Um mérito fundamental de Molina é mostrar que a repressão estava a serviço do modelo de desenvolvimento econômico capitalista no campo, dentro do qual a Esalq servia como um centro de inteligência e desenvolvimento tecnológico. Molina afirmou em entrevista ao G1 que “A modernização não foi feita nos marcos da democracia, foi feita a ferro e fogo e como não tinha debate, era tudo feito a força, as pessoas que não concordavam com esses projetos eram presas e assassinadas”. A mesma brutalidade assassina que foi – e ainda é muitas vezes – usada contra os camponeses que lutavam pela reforma agrária, foi usada pelos militares contra os professores e estudantes que discordavam desse modelo econômico dentro da Esalq.
Sobre a base americana que foi implantada dentro da Esalq, Molina disse que “O objetivo desses técnicos norte-americanos que estiveram em Piracicaba era auxiliar e determinar como seria esse processo de modernização capitalista no brasil.
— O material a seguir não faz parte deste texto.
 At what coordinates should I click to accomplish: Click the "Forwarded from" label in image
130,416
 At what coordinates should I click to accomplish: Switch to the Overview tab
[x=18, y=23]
Muitos deles eram bem intencionados, do ponto de vista capitalista, para eles, o projeto poderia ajudar o país a sair da miséria e com isso não entrar para a órbita dos países comunistas (…) A grosso modo, isso representava quase que uma unidade do governo dos EUA dentro da Esalq, ditando, opinando e até conduzindo a política educacional na escola”.
Hoje, quando assistimos a bancada ruralista pressionando no Congresso pela legalização do trabalho escravo no campo no bojo da reforma trabalhista de Temer, podemos ter a certeza de que a herança da ditadura que tomou conta da Esalq permanece viva na democracia degradada em que vivemos.